Post-19 education transport costs
In a recent and important report,[1] the ombudsman has held that the transport needs of an adult in education are relevant considerations when assessing his (and his carer’s) social care needs. Citing the Statutory Guidance to the Care Act 2014 (para 16.22) he noted that local authorities should consider the importance of full-time programmes for young people aged 16 and over to ‘allow parents to remain in employment full time’.
The ombudsman also held that the council’s transport policy for adults was unlawful. The report is impressive in setting out with considerable clarity the relevant education and social care law, namely:
- Section 508F of the Education Act 1996 requires local authorities to make transport arrangements they consider “necessary” (or that the Secretary of State directs) to facilitate the attendance of relevant young adults at institutions where the local authority has secured the provision of education for the adult concerned. Relevant young adult means an adult who is under 25 years old for whom an EHC plan is maintained.[2]

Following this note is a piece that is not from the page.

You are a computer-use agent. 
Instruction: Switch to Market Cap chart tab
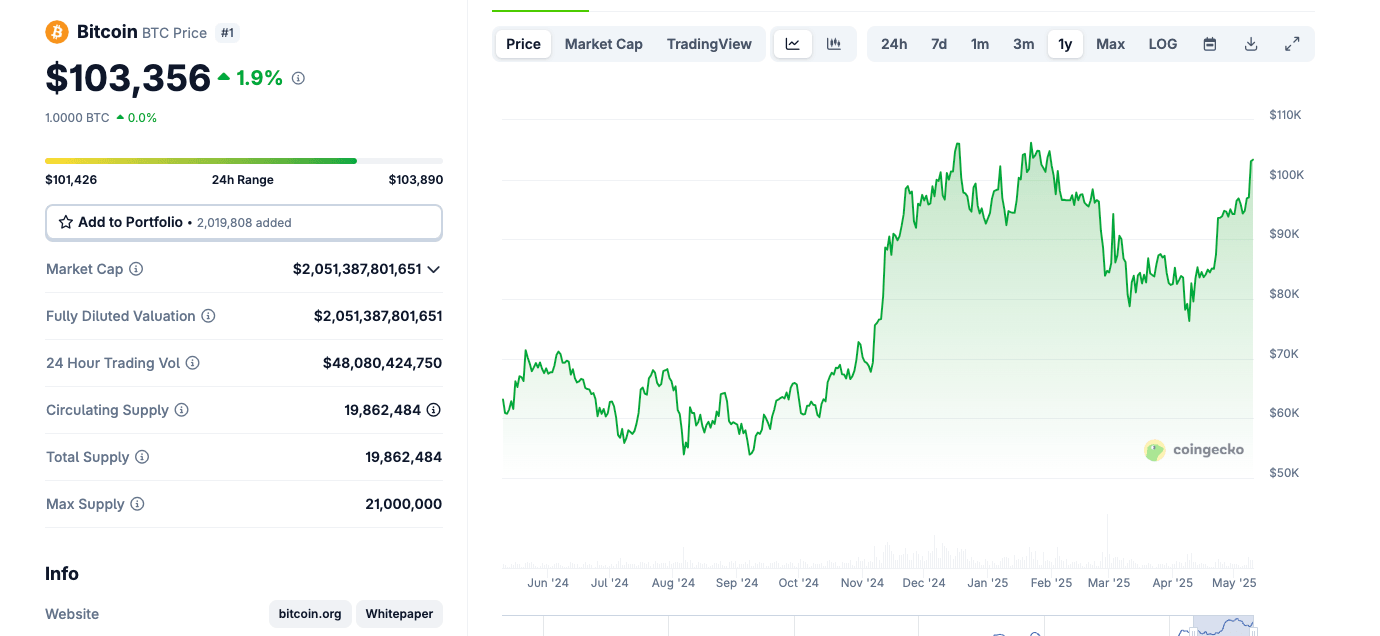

- When a council finds it is “necessary” to provide transport for the young adult under section 508F, then the transport must be free of charge.[3]

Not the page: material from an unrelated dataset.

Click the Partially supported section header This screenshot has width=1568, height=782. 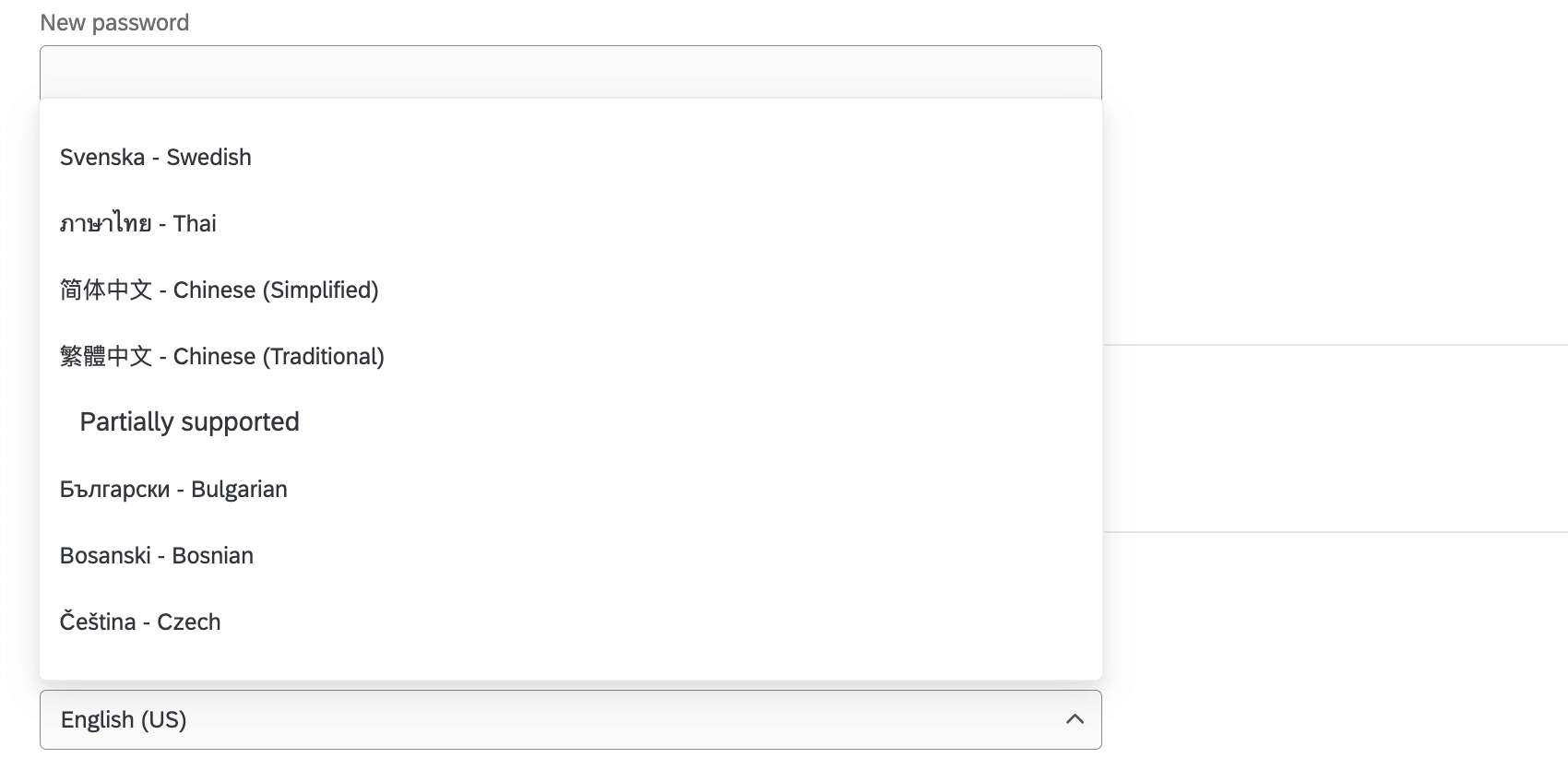click(189, 421)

- If a local authority does not consider it “necessary” to provide transport under section 508F it may still choose to pay some or all of the reasonable travel costs under section 508F(8) or as social care provision under the Care Act.
As the report makes clear, from the outset, the Council made it difficult for the parent to apply for transport funding for her adult son. All manner of devices to were deployed to deflect the claim – for example: by not providing an application form; by stating that her request for help was not a ‘formal application for funding’; by not admitting to any appeals process; by misstating what the law required; and by asking her for details of her income (which was irrelevant as her son was an adult).
The council’s policy was that ‘save for exceptional circumstances’ it would not provide post-19 transport funding – and that it was the parent’s responsibility to arrange transport for her son. As the ombudsman’s report noted (at para 104):
The law says that if the Council considers it is necessary for an adult who is over 19 to have transport provision then this must be provided. It does not say that it will only do so if there are exceptional or special circumstances, which is what the Council’s policy currently says. The language the Council uses in its policy gives the impression a person’s circumstances must be such that he/she not only ‘needs’ assistance, but their circumstances are exceptional, which indicates they must be different to other people who have similar needs. That is not what the law says. This is fault.